Vom Aufbruch in verlockende Weiten konnte in der DDR keine Rede sein
Die Ausgrabung lohnt, schon allein, weil es sich um eines der ganz wenigen DDR-Roadmovies handelt. Unterrepräsentiert war dieses Genre vor allem aus teilungsbedingten Gründen. Wohin hätte man denn schon reisen können in diesem kleinen Land? Vom ungebundenen Aufbruch in verlockende Weiten konnte keine Rede sein. Es gab immerhin den Korridor Richtung Südosten: über die Tschechoslowakei durch Ungarn und Rumänien bis Bulgarien – und dann wieder zurück. Genau diese Route schlägt Manfred Krug in seiner populärsten Chargenrolle als Lkw-Pilot dann auch ein. In Prag verliert er durch einen Betriebsunfall seinen Beifahrer, gewinnt aber die blonde Jana hinzu. Es ist klar, dass sie sich sofort in ihn verliebt. Das Problem: Auf der gesamten Strecke zwischen Elbsandsteingebirge und Schwarzem Meer warten bereits Liebhaberinnen.

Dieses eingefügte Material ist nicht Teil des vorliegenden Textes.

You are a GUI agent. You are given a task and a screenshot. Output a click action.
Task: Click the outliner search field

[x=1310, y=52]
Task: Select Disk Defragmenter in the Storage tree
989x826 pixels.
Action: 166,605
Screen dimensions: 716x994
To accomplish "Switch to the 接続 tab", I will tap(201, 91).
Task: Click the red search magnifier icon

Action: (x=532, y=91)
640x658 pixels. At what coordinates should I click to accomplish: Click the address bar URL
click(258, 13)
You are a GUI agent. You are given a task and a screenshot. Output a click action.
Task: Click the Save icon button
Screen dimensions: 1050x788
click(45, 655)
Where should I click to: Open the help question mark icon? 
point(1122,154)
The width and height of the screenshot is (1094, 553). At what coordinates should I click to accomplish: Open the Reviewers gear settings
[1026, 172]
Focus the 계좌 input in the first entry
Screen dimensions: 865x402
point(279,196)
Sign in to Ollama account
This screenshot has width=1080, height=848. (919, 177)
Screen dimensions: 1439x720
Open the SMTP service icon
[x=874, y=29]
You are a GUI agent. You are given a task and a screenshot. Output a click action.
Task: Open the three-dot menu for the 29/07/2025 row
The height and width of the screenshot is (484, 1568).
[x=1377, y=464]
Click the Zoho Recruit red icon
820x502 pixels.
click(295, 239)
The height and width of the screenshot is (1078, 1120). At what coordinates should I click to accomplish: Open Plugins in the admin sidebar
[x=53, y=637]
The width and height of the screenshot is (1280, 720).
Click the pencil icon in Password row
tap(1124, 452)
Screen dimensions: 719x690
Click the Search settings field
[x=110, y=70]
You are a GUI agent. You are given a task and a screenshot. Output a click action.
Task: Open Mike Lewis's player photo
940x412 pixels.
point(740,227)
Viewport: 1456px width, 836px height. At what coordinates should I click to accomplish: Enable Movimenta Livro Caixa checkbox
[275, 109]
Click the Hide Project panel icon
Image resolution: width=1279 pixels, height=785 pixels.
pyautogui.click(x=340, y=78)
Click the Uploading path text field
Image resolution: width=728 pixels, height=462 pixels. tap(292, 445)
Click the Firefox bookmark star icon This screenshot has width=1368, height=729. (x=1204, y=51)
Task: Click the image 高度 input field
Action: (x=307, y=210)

Das Traumpaar ringt unentwegt miteinander, findet aber, wie sollte es auch anders sein, dann doch zusammen. Diese Geschichte wäre noch unerheblicher, als sie hier klingt, hätten die Autoren nicht zu einem bemerkenswerten Kunstgriff gefunden. In jedem der durchquerten Freundesländer gibt es Auftritte von Rockbands, mit denen die allzu lineare Story aufgelockert wird. Und diese „Formationen“ gehörten damals, zumindest teilweise, einer durchaus subversiv grundierten Szene an: die Renft-Combo aus Leipzig, „Shut Up“ aus Prag, „Illés“ aus Budapest oder „Transsylvania Phoenix“ aus Timișoara.
Gerade ein Blick auf die Musiker und Darsteller zeigt, dass Filme über Fernweh auf Dauer nicht ausreichen, um die Sehnsucht zu stillen. Die rumänische Band floh 1977 mit einem Lkw nach Jugoslawien, fast die gesamte Renft-Combo landete nach Auftrittsverbot und Gefängnis im Westteil Deutschlands. Auch Manfred Krug und seine Filmpartnerin Karla Chadimová standen später im Westen vor der Kamera. Hoffentlich hat wenigstens der titelgebende Esel noch ein bleibendes Zuhause finden können.
Wie füttert man einen Esel? Am 2. Februar um 19 Uhr im Filmmuseum Potsdam. Das Buch „Publikumspiraten: Das Genrekino der Defa und seine Regisseure“ ist in der Schriftenreihe der Defa-Stiftung erschienen.